Written exercise 1:
From the kale and sweet potato soup post, give the exact passage that starts at "We’ve turned on" and ends after "my favorite ingredients.".
Written exercise 2:
Answer these from the kale and sweet potato soup post:
(a) How much wood did Jonah acquire?
(b) Where did the writer spend last winter?
(c) Which soup is the exception to the writer's lukewarm feelings about soup?
Written exercise 3:
Continue the kale and sweet potato soup post from its last sentence.

Reading passage:
######
Kale & Sweet Potato Soup | Serious Crust by Annie Fassler

Kale & Sweet Potato Soup | Serious Crust by Annie Fassler
Kale & Sweet Potato Soup | Serious Crust by Annie Fassler

We’ve turned on the heat. On the afternoons when the cold is seeping into my bones I nudge the thermostat up a couple of degrees. We’ve had four fires in our fireplace. Jonah even acquired one third of a cord of wood (which is a lot). I am drinking tea most mornings. The leaves are fiery red, more neon than I remember them being in years past. I think I’m so excited about all of this because I missed fall last year. I’ve always loved fall for many of the usual reasons: sweaters, tea, cozy gatherings with family and friends. But this year it all seems bigger. Last year we went pretty much straight from summer in Portland to more summer in Thailand, and then straight into winter in Germany. I missed my favorite season and some of my favorite ingredients.

But having more appreciation isn’t the only thing that’s different. There have been little things in our day to day lives that have altered since we started making this home. It seems silly, but I used to be very particular about leftovers, and often didn’t really like eating them very much. These days I am a leftover guru: combining bits from different meals to make something completely new and also really good (if I do say so myself). I am working on going with the flow more, and am getting better every day. And this season I am determined to confront my mediocre feelings toward soup. It’s not that I hate soup at all – I don’t even dislike it. But there is always something I would rather eat (the exception to this is matzoh ball soup). But with a new kitchen, a new dutch oven, and a new perspective on leftovers, I’m going to conquer soup.
######
Dataset entries:
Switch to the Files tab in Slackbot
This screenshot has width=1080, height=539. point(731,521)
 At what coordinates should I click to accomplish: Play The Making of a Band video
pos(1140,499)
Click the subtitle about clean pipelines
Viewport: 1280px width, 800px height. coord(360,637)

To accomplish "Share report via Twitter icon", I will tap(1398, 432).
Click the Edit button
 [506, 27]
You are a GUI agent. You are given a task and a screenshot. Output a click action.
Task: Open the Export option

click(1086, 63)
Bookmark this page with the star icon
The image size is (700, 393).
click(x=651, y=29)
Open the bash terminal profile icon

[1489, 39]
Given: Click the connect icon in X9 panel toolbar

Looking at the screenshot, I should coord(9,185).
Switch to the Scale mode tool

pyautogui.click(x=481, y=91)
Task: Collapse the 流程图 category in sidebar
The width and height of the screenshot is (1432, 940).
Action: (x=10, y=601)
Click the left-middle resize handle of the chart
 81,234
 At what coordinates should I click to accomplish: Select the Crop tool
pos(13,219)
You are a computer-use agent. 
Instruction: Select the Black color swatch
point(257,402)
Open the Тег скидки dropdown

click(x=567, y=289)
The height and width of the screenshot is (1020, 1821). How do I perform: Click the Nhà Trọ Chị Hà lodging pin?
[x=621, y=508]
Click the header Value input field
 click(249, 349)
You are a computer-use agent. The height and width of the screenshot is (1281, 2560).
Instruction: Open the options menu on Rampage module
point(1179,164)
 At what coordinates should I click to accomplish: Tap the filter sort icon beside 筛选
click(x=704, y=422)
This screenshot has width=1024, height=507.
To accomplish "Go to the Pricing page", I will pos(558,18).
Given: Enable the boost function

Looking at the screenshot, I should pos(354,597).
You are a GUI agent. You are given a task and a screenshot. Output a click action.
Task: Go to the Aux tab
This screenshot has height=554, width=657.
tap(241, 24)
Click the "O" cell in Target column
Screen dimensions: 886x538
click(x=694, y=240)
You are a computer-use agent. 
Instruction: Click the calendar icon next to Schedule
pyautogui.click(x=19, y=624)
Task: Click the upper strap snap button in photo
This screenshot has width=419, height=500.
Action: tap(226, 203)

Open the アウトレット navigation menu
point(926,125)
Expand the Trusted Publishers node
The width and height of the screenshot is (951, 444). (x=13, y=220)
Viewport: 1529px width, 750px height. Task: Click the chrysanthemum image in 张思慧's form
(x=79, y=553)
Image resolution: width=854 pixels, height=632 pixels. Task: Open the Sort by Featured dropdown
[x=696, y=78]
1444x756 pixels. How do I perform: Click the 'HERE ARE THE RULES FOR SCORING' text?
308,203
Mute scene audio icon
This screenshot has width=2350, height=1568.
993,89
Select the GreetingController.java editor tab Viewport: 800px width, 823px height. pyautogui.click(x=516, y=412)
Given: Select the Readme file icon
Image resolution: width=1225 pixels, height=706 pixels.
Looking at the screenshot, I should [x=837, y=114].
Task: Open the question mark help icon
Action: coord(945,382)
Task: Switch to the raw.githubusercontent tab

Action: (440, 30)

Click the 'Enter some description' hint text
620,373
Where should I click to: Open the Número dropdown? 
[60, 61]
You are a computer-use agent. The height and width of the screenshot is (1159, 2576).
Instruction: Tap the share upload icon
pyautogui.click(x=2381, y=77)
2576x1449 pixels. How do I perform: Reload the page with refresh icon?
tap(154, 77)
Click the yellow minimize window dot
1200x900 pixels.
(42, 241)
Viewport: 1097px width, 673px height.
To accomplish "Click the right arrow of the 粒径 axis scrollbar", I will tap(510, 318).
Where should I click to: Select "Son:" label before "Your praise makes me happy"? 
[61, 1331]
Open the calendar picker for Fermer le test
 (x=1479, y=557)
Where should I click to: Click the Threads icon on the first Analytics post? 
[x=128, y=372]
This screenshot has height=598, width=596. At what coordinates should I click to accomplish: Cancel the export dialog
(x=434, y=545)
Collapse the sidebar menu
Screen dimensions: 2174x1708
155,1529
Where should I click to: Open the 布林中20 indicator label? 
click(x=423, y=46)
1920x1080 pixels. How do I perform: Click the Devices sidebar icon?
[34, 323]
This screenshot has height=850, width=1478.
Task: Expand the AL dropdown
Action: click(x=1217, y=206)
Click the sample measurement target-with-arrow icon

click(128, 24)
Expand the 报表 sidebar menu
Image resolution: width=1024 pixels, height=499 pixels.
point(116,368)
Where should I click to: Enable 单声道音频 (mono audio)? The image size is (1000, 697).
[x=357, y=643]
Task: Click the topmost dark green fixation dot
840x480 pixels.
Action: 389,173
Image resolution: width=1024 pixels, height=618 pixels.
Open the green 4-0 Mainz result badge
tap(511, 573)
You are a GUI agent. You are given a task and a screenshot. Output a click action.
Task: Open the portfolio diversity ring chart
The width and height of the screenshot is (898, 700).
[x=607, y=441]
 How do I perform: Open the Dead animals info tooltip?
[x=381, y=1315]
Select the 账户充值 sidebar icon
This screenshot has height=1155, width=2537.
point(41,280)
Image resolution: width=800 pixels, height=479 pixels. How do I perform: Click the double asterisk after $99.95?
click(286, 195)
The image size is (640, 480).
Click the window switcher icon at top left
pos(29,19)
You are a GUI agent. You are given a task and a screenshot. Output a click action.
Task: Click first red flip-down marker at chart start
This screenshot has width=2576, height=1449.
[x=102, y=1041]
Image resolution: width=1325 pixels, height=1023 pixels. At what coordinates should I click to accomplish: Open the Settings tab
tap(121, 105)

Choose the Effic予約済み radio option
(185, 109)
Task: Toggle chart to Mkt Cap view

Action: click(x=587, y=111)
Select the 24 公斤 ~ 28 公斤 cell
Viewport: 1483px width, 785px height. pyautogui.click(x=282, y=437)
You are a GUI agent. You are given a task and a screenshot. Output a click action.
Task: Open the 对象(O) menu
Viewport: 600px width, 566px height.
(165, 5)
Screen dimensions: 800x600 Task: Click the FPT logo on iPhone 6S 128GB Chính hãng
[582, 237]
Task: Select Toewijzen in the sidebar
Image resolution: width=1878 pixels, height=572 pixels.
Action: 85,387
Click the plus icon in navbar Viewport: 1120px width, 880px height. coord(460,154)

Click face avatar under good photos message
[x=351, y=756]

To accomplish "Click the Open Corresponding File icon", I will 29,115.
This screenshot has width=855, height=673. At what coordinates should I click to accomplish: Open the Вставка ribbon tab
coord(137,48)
######
Response 1:
We’ve turned on the heat. On the afternoons when the cold is seeping into my bones I nudge the thermostat up a couple of degrees. We’ve had four fires in our fireplace. Jonah even acquired one third of a cord of wood (which is a lot). I am drinking tea most mornings. The leaves are fiery red, more neon than I remember them being in years past. I think I’m so excited about all of this because I missed fall last year. I’ve always loved fall for many of the usual reasons: sweaters, tea, cozy gatherings with family and friends. But this year it all seems bigger. Last year we went pretty much straight from summer in Portland to more summer in Thailand, and then straight into winter in Germany. I missed my favorite season and some of my favorite ingredients.

Response 2:
(a) One third of a cord.
(b) In Germany.
(c) Matzoh ball soup.

Response 3:
I made this decision over a month ago when we arrived in Chicago for our wedding. Once we hauled our suitcases into the living room at Jonah’s parents’ house after a long day of travel, my mother-in-law asked if we wanted something to eat. She scooped rice into a bowl and topped it with this light coconut broth, simmered kale, and sweet potatoes. There was a healthy pinch of cilantro, and she got out the hot sauce for us to liberally drizzle over. I took one bite and was convinced that I needed to re-examine my relationship with soup. I ate this for the next three days for lunch, secretly sneaking into the kitchen for a slightly early lunch so I would get to it before Jonah’s family finished it off. It was selfish, but I couldn’t help myself.